Steep slopes, hilltops and drainage easements: Staff said the final draft reduced some steep-slope protection metrics (for example, reducing a 40% undisturbed requirement to 30% in a particular band, and changing other thresholds from 100% to 90%). The draft adds a prohibition on fences within drainage easements and increases rear setbacks to provide space for easements. Staff also discussed the difficulty of defining hilltops at a fixed elevation in Fairview's varied topography and offered to provide elevation data for commissioners to review. Commissioners asked staff to consult traffic engineers and to gather metric thresholds and options for an upcoming joint work session.
Scenic-street buffers and rural-retreat uses: Staff retained and adjusted scenic-street buffer provisions for several named roads (including Cox Pike and Northwest Highway) with a 100-foot minimum buffer depth from the right of way, 50% of which must be undisturbed and 20% of the disturbed area screened. The draft clarifies the rural-retreat definition and confirms rural retreats are permitted conditionally in CD-2 with certain recreational amenities allowed and other amenities requiring Board of Zoning Appeals review.

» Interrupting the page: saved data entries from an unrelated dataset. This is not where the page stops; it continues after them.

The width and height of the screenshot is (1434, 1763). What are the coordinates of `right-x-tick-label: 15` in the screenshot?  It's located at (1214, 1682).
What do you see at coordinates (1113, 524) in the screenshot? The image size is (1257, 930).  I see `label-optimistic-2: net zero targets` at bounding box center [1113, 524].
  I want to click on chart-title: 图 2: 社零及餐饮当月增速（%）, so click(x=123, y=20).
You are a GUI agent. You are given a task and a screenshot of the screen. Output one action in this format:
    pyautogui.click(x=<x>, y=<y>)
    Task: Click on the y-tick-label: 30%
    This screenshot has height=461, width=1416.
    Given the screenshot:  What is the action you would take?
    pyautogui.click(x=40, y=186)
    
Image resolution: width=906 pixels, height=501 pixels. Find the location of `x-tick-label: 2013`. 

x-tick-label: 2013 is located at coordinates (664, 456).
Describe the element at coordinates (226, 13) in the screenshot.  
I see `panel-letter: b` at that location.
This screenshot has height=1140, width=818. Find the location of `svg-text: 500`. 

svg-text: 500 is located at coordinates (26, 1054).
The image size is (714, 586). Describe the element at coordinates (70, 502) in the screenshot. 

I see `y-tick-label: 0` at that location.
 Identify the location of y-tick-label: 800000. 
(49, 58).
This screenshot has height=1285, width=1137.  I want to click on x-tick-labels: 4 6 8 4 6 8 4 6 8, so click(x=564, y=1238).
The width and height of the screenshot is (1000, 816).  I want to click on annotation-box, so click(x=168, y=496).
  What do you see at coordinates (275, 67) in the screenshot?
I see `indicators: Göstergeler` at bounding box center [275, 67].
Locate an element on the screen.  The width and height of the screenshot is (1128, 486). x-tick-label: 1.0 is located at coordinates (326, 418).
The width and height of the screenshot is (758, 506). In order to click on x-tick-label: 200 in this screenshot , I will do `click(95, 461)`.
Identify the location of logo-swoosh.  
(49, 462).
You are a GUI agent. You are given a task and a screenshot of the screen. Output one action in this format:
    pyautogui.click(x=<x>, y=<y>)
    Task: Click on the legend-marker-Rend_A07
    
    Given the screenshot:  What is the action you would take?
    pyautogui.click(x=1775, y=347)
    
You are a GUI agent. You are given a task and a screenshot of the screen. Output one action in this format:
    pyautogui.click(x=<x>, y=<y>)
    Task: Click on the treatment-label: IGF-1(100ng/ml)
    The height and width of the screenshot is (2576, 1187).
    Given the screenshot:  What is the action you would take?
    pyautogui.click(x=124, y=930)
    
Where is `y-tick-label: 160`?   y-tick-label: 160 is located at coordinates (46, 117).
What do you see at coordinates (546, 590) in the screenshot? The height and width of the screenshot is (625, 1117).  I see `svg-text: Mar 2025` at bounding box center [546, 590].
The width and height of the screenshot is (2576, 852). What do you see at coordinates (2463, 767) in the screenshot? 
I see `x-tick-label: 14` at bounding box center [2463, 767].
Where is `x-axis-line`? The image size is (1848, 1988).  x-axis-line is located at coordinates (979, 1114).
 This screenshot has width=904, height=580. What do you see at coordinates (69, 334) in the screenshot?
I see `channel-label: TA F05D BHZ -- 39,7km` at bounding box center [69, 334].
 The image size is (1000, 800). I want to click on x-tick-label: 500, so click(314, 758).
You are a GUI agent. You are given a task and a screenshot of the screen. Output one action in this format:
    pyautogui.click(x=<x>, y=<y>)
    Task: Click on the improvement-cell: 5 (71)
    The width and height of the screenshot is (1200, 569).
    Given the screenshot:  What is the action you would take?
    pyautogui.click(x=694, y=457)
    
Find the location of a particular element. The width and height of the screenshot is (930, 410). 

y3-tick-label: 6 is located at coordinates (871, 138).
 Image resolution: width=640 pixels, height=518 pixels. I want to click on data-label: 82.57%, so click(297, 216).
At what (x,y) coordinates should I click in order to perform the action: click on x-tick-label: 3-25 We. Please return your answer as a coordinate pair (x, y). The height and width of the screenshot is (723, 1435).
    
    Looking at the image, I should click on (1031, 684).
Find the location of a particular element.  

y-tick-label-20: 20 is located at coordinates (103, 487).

Process and schedule: Staff proposed a joint work session with the Board of Commissioners before a planning commission vote; staff and commissioners discussed possible dates in late January and February. Staff said the map is nearly complete and that the planning commission would vote on the final draft on Feb. 5, 2026, with multiple public hearings to follow.
What to watch: thresholds for traffic studies and what constitutes a "development" (three lots vs. a higher number), the final steep-slope protections and how the hilltop elevation baseline is set, and whether staff discretion will be formalized for requiring traffic studies on small projects.